Cada buque puede ganar una media de 60.000 euros en una semana
19 feb 2013 . Actualizado a las 06:00 h.Todavía no hay fecha para el inicio de la campaña de la xarda, que se desarrollará en el Cantábrico, pero medio centenar de buques de cerco y de artes menores de la Costa da Morte ya han presentado la correspondiente solicitud para poder capturar este pescado y atracar en puertos de Asturias, Cantabria o Euskadi. El jueves habrá una reunión para determinar la data de inicio de la costera y los topes que se asignarán, entre otras cuestiones, pero son muchos los armadores de la comarca que ya están haciendo planes para partir.
Manuel Campaña, de Camariñas, ya se desplazó el año pasado hacia el norte y tenía previsto salir el miércoles, porque para el viernes se espera mal tiempo.

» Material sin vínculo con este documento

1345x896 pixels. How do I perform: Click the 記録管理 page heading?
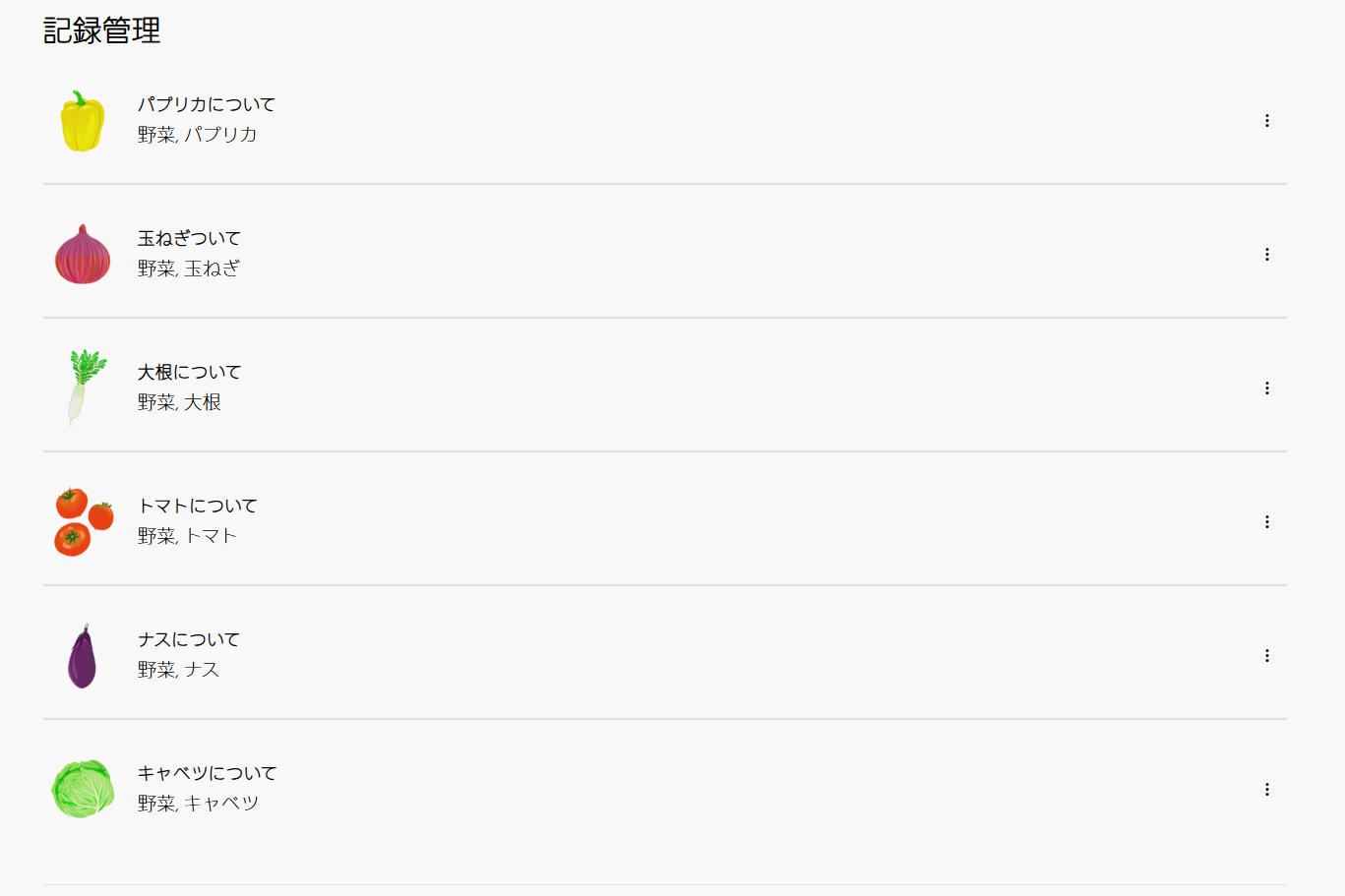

Sin embargo, ha tenido que cambiar el programa porque la costera no empezará el día 25 como se había dicho en un principio. Los intereses de gallegos, vascos, cántabros y asturianos son muy dispares por lo que a reparto de las cuotas se refiere y todavía no se conoce cuándo se podrá iniciar la captura de la xarda, una actividad que ya efectúan franceses y portugueses desde hace semanas.
El año pasado solo solicitaron su participación en la campaña de la xarda una veintena de buques de la Costa da Morte. Los buenos resultados obtenidos en las temporadas anteriores han sido la causa de que el interés por formar parte de la flota que hace la costera se haya disparado en la zona.

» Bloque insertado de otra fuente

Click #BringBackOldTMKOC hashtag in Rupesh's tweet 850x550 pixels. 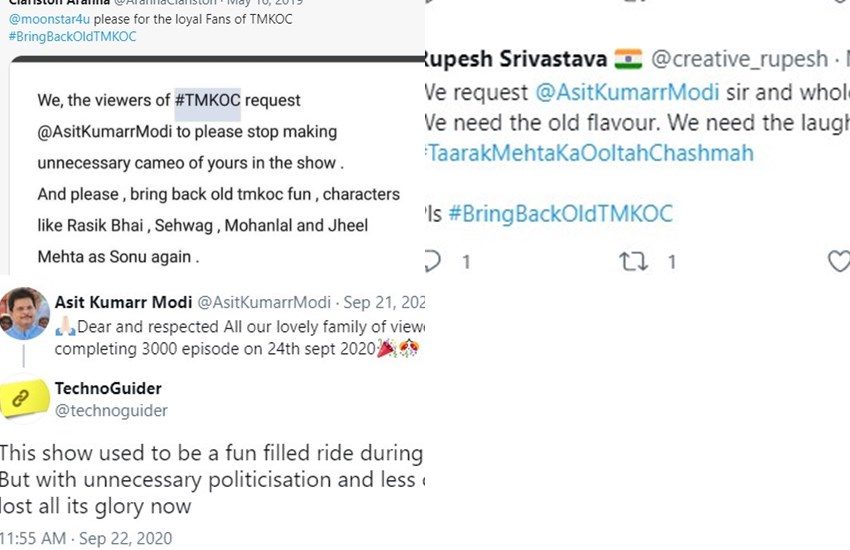pos(560,213)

Un cerquero de Malpica logró unos 11.000 euros por cada uno de los siete cupos en las seis jornadas en las que pudo trabajar, ya que a la séptima los españoles ya sobrepasado el tope que les otorgó la Unión Europea. Este año la capacidad de pesca es mucho menor. Los armadores de la zona calculan que podrán descargar unas seis toneladas por embarcación y día, dos menos que en el 2012. Incluso así, desplazarse hasta el Cantábrico resultará rentable. Cuentan con que el precio del pescado suba a causa de la bajada de la oferta, por lo que, si todo va bien, podrán volver con miles de euros en los bolsillos.
Sin embargo, la inversión que hay que realizar para trasladarse hasta los puertos del norte de España es muy importante. Solo en gasoil una tarrafa gastará unos 2.500 euros en cada trayecto. Si hace mal tiempo, solo los buques más grandes, que suelen ser los vascos, podrán trabajar, por lo que serán ellos los que se queden con el cupo en el caso de que finalmente haya uno unitario.

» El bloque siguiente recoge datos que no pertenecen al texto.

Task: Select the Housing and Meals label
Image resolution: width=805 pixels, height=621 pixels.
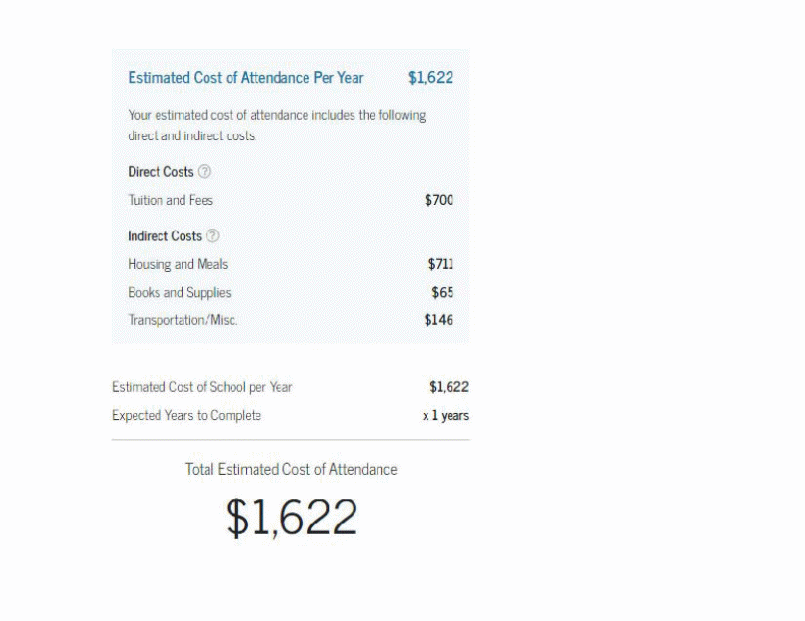Action: point(178,264)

Sin embargo, hay una propuesta para establecer capturas máximas por puerto. Esto ha hecho que se hayan anotado tantos barcos, aunque algunos finalmente no partirán. Según la última propuesta, las tarrafas de Camariñas tendrán que repartirse 125.000 kilos, en tanto que habrá otros 80.000 para las embarcaciones de artes menores. La cuestión es qué ocurrirá con lo asignado a Fisterra si solo va un barco. También se ha hablado de conceder cupos por barco e incluso algunos demandan que sea por tripulante.
David Platas, de Malpica, volverá este año a realizar la campaña de la xarda. Es el patrón de un barco en el que trabajan diez hombres y el año pasado obtuvo ya importantes ganancias. Está acostumbrado a las largas travesías porque hace habitualmente la campaña de la anchoa, que también se desarrolla en el Cantábrico.
Señala que el único inconveniente, además de las horas de trayecto es el la cantidad de barcos que se dan cita en los puertos asturianos, cántabros y vascos. Él suele parar en Hondarribia. Se muestra, al igual que el camariñán Miro Campaña, encantado por la forma de trabajar en las lonjas vascas, donde todo el pescado va a peso y no por cajas, lo que supone una mayor ganancia para los armadores.
La xarda entra este mes en el Cantábrico y en la primavera llega al Atlántico, pero para entonces ya se habrá consumido el cupo, por lo que los barcos de la zona no pueden esperarla en la Costa da Morte.